**Exercise brief:** Starting at the line containing "Task: Open People icon in sidebar" and continuing through the end of the material, rewrite the lines with "sidebar" swapped for "left panel" and everything else unchanged. Leave out the pictures.

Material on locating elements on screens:
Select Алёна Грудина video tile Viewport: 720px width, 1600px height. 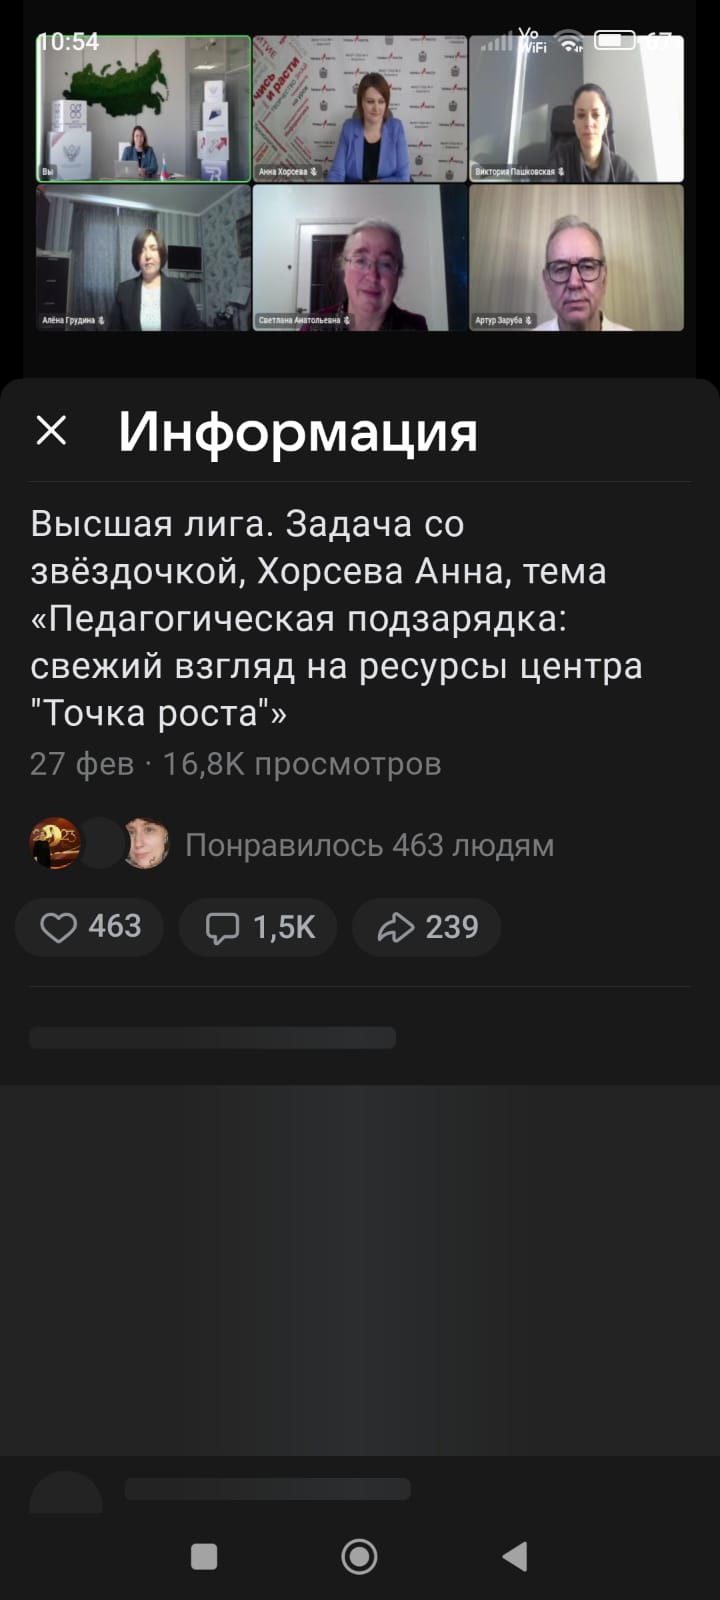click(143, 258)
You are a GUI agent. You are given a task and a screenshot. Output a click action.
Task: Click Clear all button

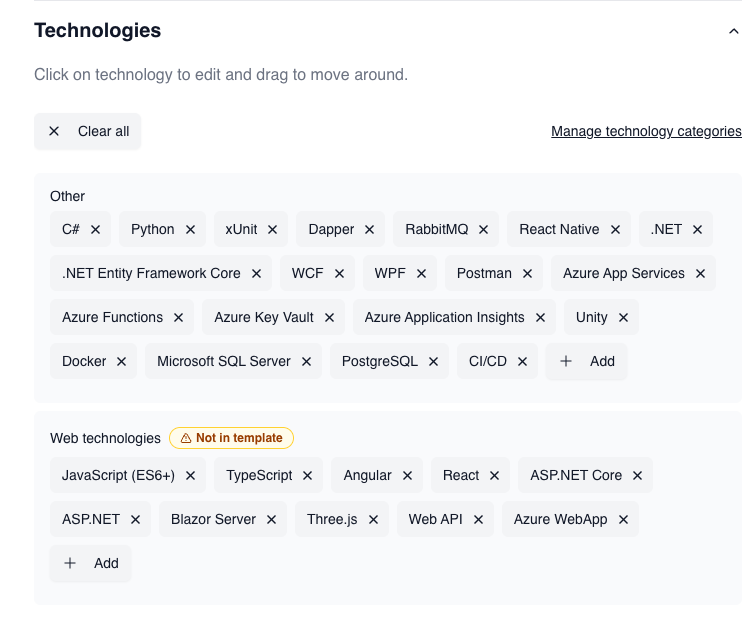coord(87,131)
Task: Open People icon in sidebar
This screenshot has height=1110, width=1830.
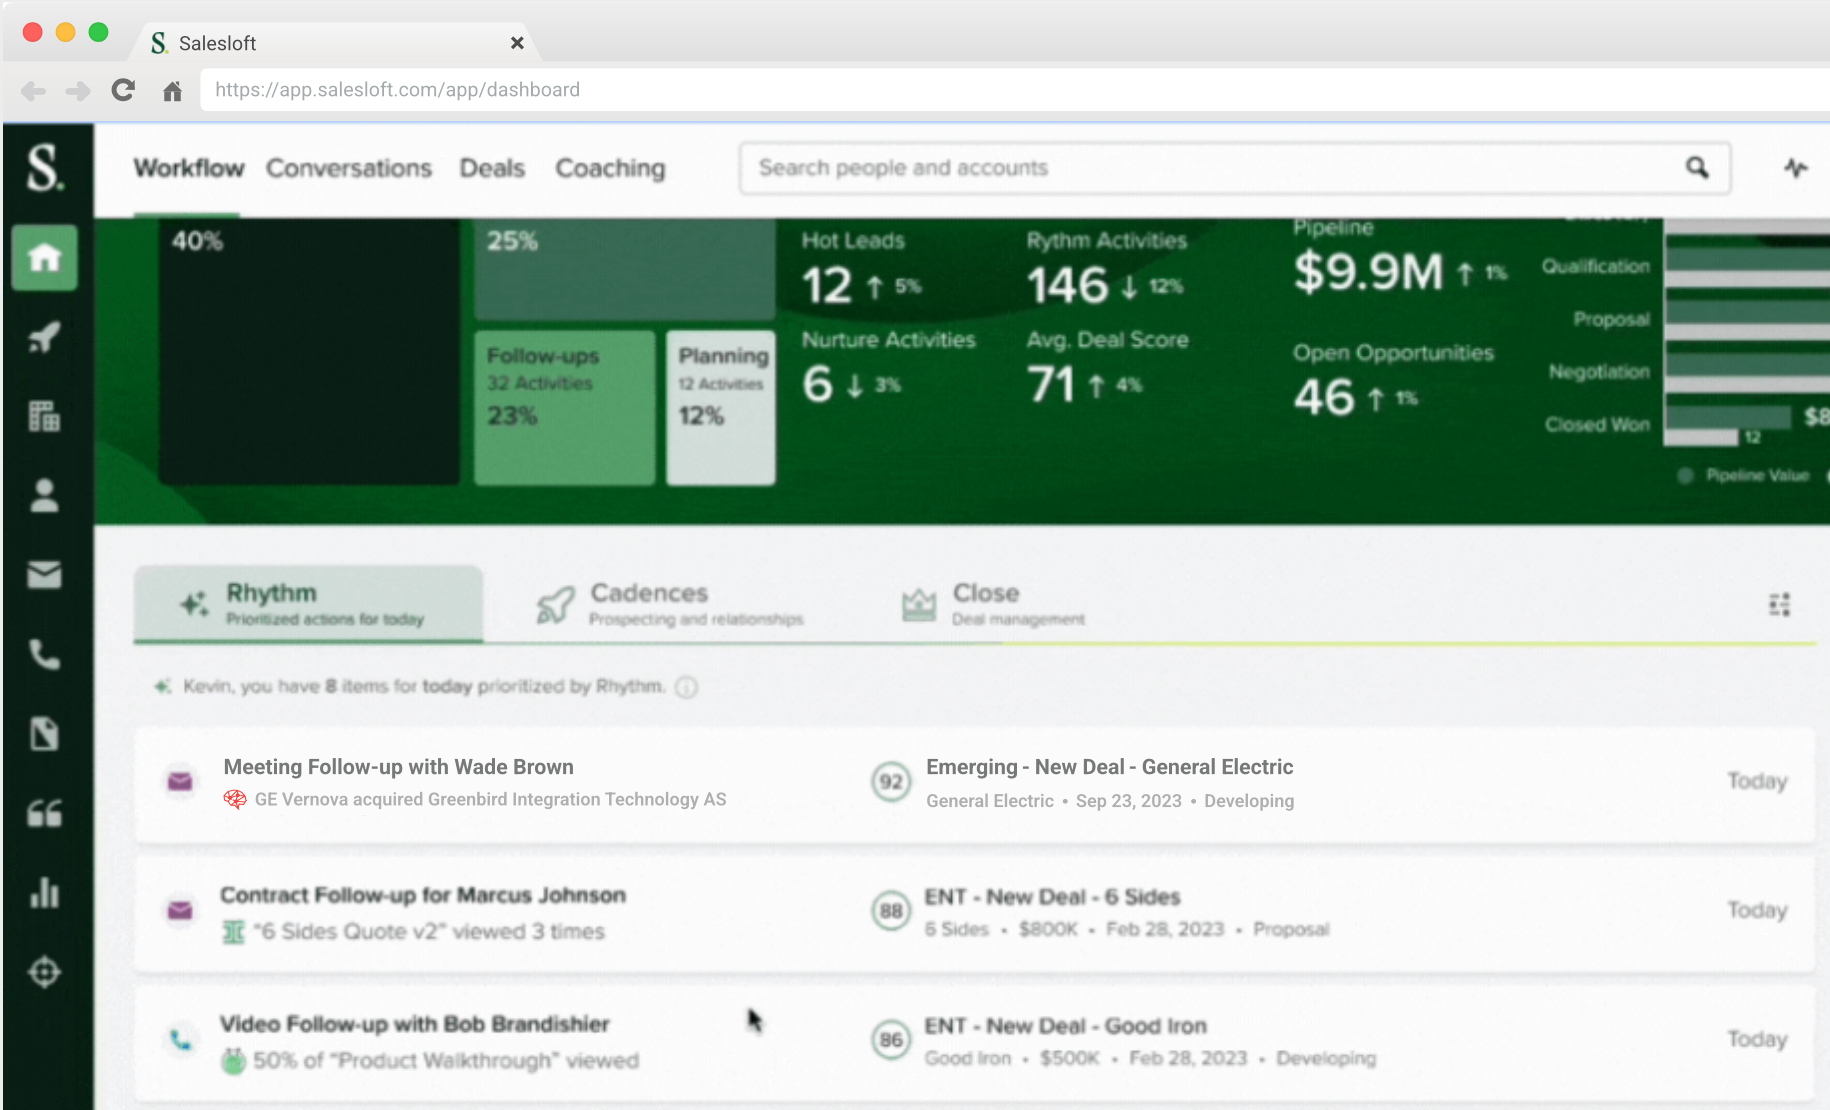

**Solution:**
Task: Open People icon in left panel
This screenshot has height=1110, width=1830.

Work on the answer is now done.